— start of Text segment —
I’d have several months to try everything possible to end the pregnancy. You mentioned birthing and then letting the baby starve; I’d try starving myself, first, in a desperate attempt to induce a miscarriage. It seems less awful all around, that way.
Chessic does, however, have a point about potential companionship.
Along the same lines as what Chessic had to say, in this hypothetical scenario it would be a bit different from being raped once and becoming pregnant. As horrible as the confinement and rape would be, the specific rape that led to conceiving the child wouldn’t be obvious. It would be part of the whole situation instead of looking at the child and remembering a *specific *attack.
My view is going to be skewed on this because I’m not a woman, but I can at least try to imagine how I’d feel in that situation if I was one. I think I’d care for the child as best as I could, because I’d love my child and I’d try to have hope that we could eventually get away. I can totally see how someone might smother her newborn out of mercy, though.
Is everybody who’s sure they’d raise the baby remembering that the baby will probably be given the same rape and torture as you? Either when it grows up or as a child? It’s not just about “will I raise my rape baby” in this circumstance.
— end of Text segment —
— start of Data shown —
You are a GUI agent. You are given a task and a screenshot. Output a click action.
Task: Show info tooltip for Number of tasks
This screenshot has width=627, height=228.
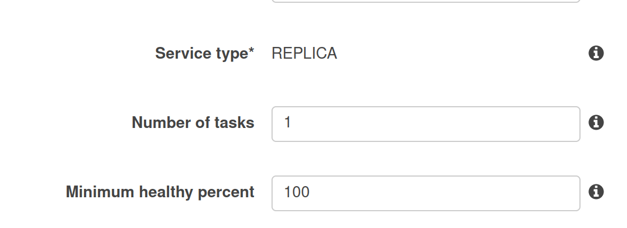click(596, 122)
— end of Data shown —
— start of Data shown —
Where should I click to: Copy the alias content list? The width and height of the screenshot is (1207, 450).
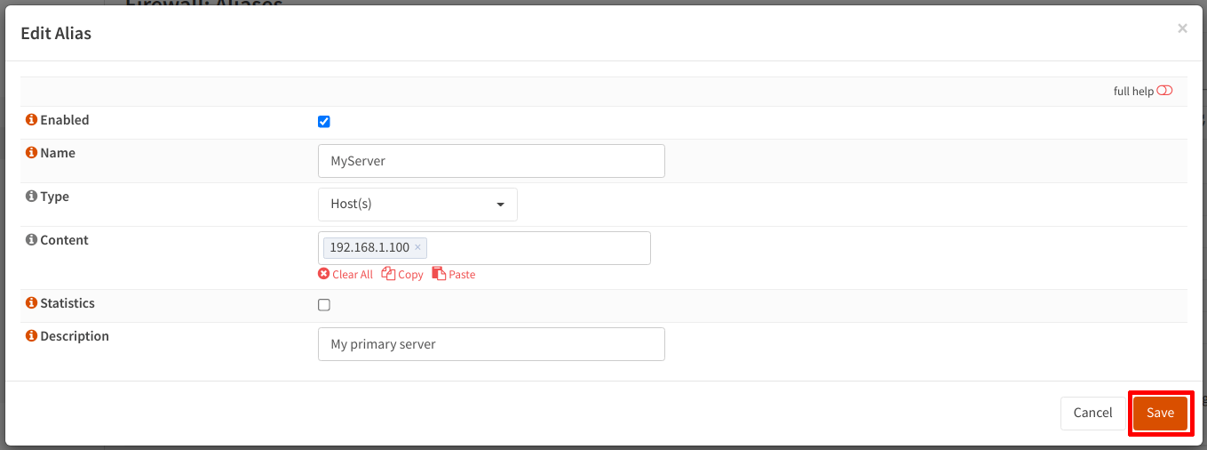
— end of Data shown —
— start of Data shown —
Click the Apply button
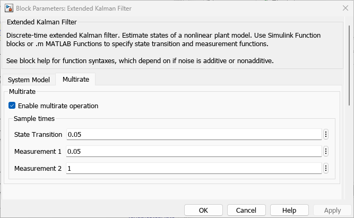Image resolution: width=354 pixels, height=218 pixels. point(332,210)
— end of Data shown —
Task: Copy out the whole discussion about the hypothetical forced pregnancy, word for word.

Answer for the task:
I’d have several months to try everything possible to end the pregnancy. You mentioned birthing and then letting the baby starve; I’d try starving myself, first, in a desperate attempt to induce a miscarriage. It seems less awful all around, that way.
Chessic does, however, have a point about potential companionship.
Along the same lines as what Chessic had to say, in this hypothetical scenario it would be a bit different from being raped once and becoming pregnant. As horrible as the confinement and rape would be, the specific rape that led to conceiving the child wouldn’t be obvious. It would be part of the whole situation instead of looking at the child and remembering a *specific *attack.
My view is going to be skewed on this because I’m not a woman, but I can at least try to imagine how I’d feel in that situation if I was one. I think I’d care for the child as best as I could, because I’d love my child and I’d try to have hope that we could eventually get away. I can totally see how someone might smother her newborn out of mercy, though.
Is everybody who’s sure they’d raise the baby remembering that the baby will probably be given the same rape and torture as you? Either when it grows up or as a child? It’s not just about “will I raise my rape baby” in this circumstance.